Nearly 40 years ago, it was a strip mine used by the Central Ohio Coal Company. Now, 500 acres of land adjacent to The Wilds conservation park is set to house a $250 million, 49.9-megawatt solar array.
“We recognized the future when we established our state’s aggressive renewable portfolio standard, invested in the energy industry and eliminated taxes for new energy facilities to create jobs and grow Ohio’s advanced energy industry,” said Ohio Gov. Ted Strickland, nodding to an executive order he signed in September.
“Today,” he announced on Oct. 5, “the future has recognized Ohio.”
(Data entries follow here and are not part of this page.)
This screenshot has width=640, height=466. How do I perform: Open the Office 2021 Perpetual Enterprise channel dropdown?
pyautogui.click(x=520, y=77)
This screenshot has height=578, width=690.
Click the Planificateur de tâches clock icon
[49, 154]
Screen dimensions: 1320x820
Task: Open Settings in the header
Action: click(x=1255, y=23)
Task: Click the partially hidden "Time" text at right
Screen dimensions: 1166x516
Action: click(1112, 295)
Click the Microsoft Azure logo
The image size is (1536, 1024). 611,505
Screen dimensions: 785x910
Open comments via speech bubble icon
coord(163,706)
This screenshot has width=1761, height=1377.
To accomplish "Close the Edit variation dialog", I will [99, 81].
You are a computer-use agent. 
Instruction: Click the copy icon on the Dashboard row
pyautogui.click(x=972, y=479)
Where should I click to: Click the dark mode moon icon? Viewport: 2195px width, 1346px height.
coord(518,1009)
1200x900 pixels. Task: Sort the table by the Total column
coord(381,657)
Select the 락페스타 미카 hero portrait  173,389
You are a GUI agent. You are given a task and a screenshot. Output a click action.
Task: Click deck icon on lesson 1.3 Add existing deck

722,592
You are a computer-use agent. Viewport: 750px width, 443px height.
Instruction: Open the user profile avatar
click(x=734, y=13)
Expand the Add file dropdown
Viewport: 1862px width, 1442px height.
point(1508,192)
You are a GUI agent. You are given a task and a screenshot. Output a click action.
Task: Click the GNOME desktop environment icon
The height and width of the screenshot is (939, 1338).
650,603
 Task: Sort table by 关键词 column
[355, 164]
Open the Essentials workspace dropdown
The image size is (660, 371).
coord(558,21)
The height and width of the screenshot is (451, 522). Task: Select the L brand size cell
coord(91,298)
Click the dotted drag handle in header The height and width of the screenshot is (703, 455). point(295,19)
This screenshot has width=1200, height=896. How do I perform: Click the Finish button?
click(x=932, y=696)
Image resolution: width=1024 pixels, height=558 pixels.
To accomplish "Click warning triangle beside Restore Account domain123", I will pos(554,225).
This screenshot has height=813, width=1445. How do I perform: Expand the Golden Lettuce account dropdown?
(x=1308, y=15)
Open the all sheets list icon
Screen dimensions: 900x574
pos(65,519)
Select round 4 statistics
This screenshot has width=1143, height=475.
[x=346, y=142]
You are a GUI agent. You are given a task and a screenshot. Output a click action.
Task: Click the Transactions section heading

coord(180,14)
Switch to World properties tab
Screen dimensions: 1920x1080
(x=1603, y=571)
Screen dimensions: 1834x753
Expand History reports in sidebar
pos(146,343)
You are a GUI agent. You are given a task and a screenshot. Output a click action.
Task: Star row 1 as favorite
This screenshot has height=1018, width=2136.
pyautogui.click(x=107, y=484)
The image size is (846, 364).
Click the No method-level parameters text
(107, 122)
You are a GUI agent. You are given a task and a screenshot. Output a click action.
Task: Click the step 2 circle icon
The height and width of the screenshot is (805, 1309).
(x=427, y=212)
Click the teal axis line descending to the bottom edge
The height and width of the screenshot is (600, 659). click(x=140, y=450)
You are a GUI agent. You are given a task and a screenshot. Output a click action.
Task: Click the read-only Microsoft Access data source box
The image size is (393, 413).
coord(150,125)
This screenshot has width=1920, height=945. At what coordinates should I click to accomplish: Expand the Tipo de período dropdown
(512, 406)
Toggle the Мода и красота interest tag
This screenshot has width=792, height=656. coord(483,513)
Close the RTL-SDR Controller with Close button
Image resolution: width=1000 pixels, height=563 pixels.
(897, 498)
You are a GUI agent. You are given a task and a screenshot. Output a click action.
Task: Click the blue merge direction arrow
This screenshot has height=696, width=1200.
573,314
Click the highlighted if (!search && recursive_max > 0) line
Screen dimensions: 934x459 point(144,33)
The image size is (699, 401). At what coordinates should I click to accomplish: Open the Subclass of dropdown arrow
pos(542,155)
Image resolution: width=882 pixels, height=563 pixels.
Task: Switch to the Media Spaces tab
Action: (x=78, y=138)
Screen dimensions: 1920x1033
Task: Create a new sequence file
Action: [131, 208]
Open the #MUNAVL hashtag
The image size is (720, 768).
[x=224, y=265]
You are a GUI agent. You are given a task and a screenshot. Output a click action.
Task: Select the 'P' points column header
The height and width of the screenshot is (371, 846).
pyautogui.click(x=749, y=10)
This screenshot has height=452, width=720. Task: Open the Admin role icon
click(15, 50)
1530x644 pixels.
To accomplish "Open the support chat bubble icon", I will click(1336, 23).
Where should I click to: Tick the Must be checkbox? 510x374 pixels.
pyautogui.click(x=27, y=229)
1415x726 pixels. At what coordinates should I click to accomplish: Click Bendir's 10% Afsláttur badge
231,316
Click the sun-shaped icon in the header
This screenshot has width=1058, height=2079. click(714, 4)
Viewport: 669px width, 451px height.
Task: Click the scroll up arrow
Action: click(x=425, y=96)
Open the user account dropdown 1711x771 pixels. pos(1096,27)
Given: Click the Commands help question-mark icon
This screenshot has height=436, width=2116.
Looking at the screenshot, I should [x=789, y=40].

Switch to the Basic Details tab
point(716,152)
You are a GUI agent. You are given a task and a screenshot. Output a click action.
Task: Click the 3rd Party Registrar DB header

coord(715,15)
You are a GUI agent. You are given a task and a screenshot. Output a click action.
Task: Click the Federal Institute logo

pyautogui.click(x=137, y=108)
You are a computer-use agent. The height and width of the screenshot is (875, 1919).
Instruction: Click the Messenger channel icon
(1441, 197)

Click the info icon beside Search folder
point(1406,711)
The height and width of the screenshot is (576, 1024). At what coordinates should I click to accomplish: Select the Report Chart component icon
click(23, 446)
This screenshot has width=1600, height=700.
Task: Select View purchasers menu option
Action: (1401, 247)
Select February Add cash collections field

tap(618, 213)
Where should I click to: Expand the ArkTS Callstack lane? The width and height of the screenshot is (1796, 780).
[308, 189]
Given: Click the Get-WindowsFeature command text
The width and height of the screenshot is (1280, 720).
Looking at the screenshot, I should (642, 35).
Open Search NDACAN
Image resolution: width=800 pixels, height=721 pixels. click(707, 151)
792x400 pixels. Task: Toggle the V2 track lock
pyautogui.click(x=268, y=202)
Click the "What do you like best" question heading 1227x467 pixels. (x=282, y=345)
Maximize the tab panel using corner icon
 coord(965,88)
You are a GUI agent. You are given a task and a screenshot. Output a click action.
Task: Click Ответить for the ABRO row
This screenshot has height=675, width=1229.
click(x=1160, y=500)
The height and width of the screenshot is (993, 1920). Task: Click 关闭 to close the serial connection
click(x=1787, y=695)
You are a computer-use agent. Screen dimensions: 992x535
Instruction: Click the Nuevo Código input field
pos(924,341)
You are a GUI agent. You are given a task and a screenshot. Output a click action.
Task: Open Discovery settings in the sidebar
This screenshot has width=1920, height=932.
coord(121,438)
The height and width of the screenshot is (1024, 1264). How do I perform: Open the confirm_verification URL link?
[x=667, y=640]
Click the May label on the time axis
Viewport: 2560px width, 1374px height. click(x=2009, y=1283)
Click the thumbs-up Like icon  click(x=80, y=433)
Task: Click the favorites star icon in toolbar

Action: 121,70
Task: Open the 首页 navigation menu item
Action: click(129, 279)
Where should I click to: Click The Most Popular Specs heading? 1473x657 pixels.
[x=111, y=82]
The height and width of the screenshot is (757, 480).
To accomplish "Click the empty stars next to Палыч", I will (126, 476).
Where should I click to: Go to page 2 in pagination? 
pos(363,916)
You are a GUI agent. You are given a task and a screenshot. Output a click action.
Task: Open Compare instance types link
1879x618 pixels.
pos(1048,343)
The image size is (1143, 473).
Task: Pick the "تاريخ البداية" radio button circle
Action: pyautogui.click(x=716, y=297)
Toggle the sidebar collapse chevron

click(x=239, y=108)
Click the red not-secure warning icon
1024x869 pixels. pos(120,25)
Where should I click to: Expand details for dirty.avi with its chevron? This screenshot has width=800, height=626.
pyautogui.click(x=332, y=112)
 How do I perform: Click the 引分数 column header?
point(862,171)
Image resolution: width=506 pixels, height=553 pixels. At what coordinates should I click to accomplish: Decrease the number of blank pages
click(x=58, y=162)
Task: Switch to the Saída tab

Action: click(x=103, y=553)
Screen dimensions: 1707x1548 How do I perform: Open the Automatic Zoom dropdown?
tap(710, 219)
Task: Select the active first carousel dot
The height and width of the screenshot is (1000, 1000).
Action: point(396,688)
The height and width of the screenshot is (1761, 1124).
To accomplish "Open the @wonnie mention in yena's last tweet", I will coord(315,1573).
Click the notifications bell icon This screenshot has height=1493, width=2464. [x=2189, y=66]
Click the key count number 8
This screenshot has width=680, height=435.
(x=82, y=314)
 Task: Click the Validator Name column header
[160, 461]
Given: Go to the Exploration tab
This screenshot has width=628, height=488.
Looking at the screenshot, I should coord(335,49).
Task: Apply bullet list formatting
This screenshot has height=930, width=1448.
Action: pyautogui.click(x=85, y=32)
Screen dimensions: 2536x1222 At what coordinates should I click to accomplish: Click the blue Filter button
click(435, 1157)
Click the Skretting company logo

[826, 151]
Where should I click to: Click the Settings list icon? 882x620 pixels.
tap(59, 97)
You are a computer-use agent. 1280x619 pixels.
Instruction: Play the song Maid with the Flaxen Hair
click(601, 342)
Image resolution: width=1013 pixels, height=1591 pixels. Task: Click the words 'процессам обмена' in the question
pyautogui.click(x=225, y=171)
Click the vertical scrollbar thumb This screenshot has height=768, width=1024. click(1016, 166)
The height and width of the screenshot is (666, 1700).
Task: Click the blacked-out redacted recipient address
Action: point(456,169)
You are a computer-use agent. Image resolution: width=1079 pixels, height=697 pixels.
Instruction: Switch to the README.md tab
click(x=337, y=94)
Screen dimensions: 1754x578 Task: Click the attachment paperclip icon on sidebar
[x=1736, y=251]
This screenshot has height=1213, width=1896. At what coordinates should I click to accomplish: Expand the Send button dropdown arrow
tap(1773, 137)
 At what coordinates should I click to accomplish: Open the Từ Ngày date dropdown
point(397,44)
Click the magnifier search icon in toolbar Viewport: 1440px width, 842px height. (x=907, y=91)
Placing land-hungry solar generation facilities on swaths of land already roughed up by mining is increasingly common in the Western United States, especially the sun-blessed Southwest, as our David Rosenfeld reported recently. “Existing transmission lines, available water and roads capable of supporting wide, heavy loads provide ready-made infrastructure,” he wrote. “And reclaiming land that’s already been disturbed will reduce permitting costs.”
This Turning Point Solar project, however, is in Appalachia, known more for its coal mining detritus and less for its renewable energy portfolio. In Turning Point’s case, there was disturbed land aplenty: It’s going in on a mining site created by Big Muskie, one of the biggest mining machines ever created. Twice as much earth reportedly was removed for this mine than occurred during the building of the Panama Canal.
Turning Point also hosts another superlative: Backers say it would be the largest photovoltaic solar farm in the United States. In addition, prairie planting tests are currently being conducted in hopes that the fallow land under the solar panels into an organic carbon sink.
It also includes a manufacturing component — expected to provide more than 300 permanent manufacturing jobs — not included in most Western plans.
Pending approval by the state and local governments, two solar power manufacturers from Spain, Prius Energy and Isofoton, have agreed to open new manufacturing facilities to help construct Turning Point’s 239,400-panel solar array.
Turning Point Solar’s project developers, New Harvest Ventures and Agile Energy entered into a 20-year purchase agreement for the facility’s power with American Electric Power.